I numeri dicono che ci sono 175 mila migranti in Italia. Si parla di “sistema dell’accoglienza al collasso”. Insomma sono troppi. Ma il sistema dell’accoglienza in realtà non decolla proprio per il rifiuto di accogliere: il piano concordato con l’Anci non si mette in moto perché ci sono molti sindaci che hanno posto un netto rifiuto. Esattamente quello che succede in Europa che doveva ridistribuire il peso che grava su Italia e Grecia ridistribuendo 16 mila persone, un numero quasi simbolico, ma ci sono paesi che si rifiutano e dopo oltre due anni quel numero così basso ancora non è stato assorbito.
I numeri dicono anche che in Italia ci sono 8.092 comuni. Se tutti fossero d’accordo i 175 mila migranti sarebbero divisi in 21,6 per ogni comune. È davvero un numero da emergenza questo?

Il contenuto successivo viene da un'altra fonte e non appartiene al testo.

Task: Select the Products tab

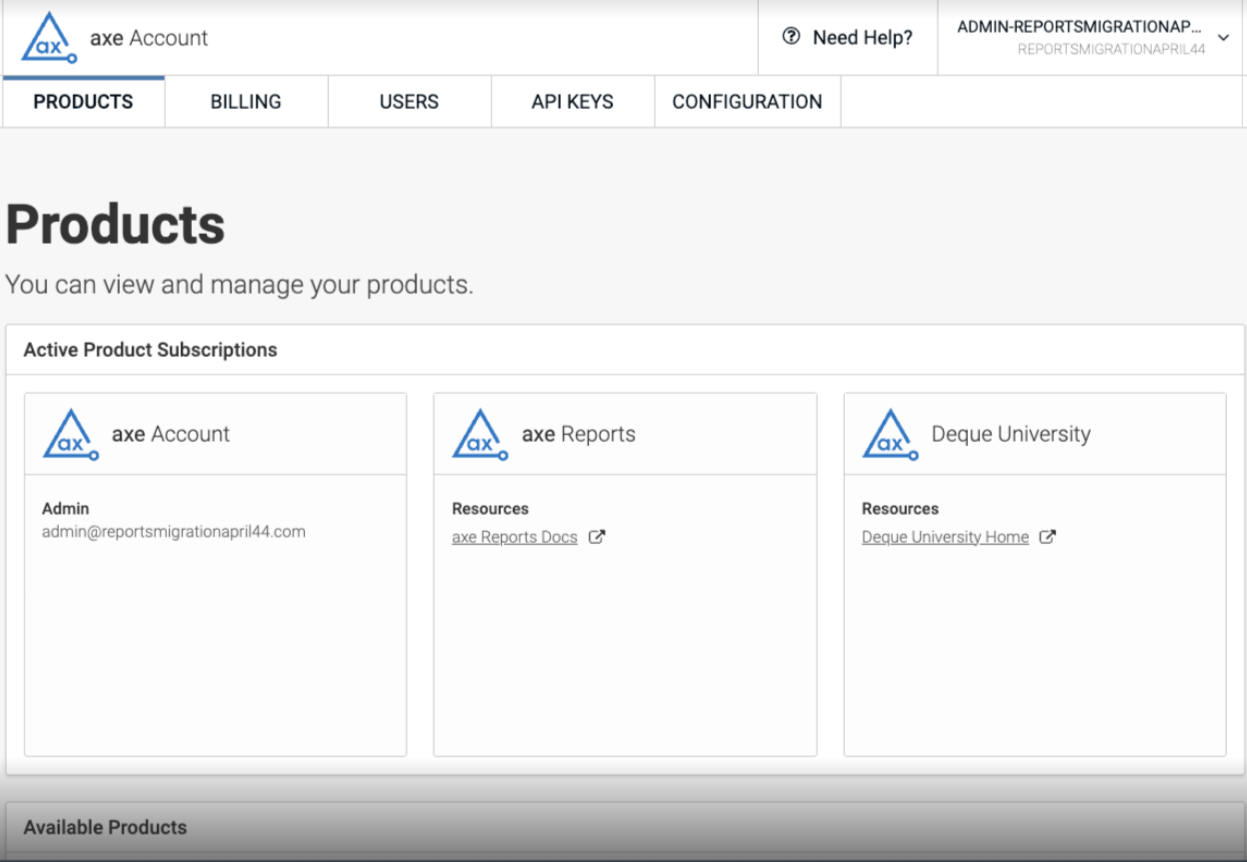Action: click(83, 102)
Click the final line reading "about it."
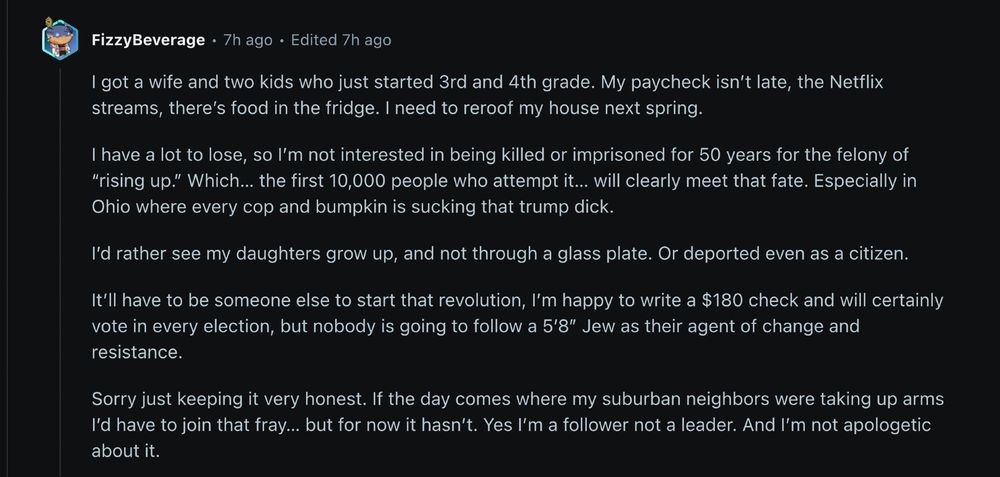Viewport: 1000px width, 477px height. tap(125, 451)
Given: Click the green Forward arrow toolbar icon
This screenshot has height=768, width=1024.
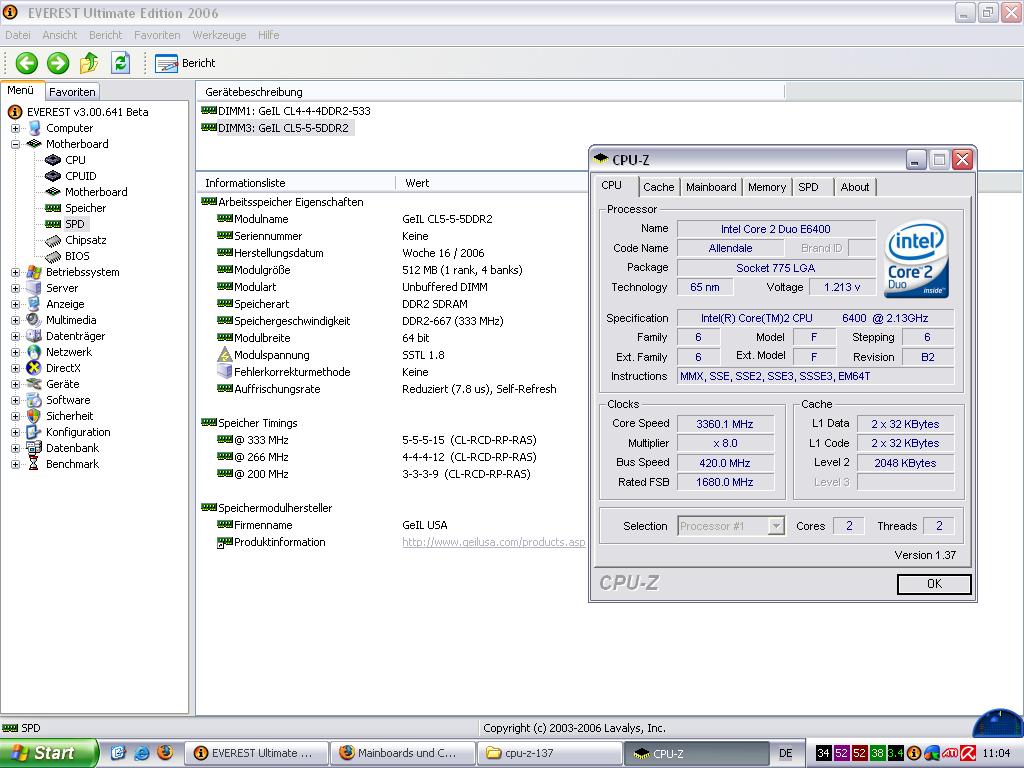Looking at the screenshot, I should point(58,63).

I vivi che arrivano hanno segni di torture. Scappano da un paese dove vengono rinchiusi, torturati, stuprati e venduti o rilasciati dietro il pagamento un riscatto. Ma questa non è una emergenza, non è un problema che ci riguarda. Con quel paese, la Libia, facciamo accordi perché se li tengano. Come abbiamo fatto con la Turchia. Gli diamo soldi, tanti soldi. Miliardi di euro. Quelli li paghiamo senza battere ciglio. I soldi per salvare vite in mare invece no. Quelli non li vuole pagare nessuno. E diventano scandalo. Bisognerebbe imparare a cambiare punto di vista. Dovremmo tutti provare a guardare il mondo da una prospettiva diversa, quella che magari un giorno, potrebbe essere la nostra davvero.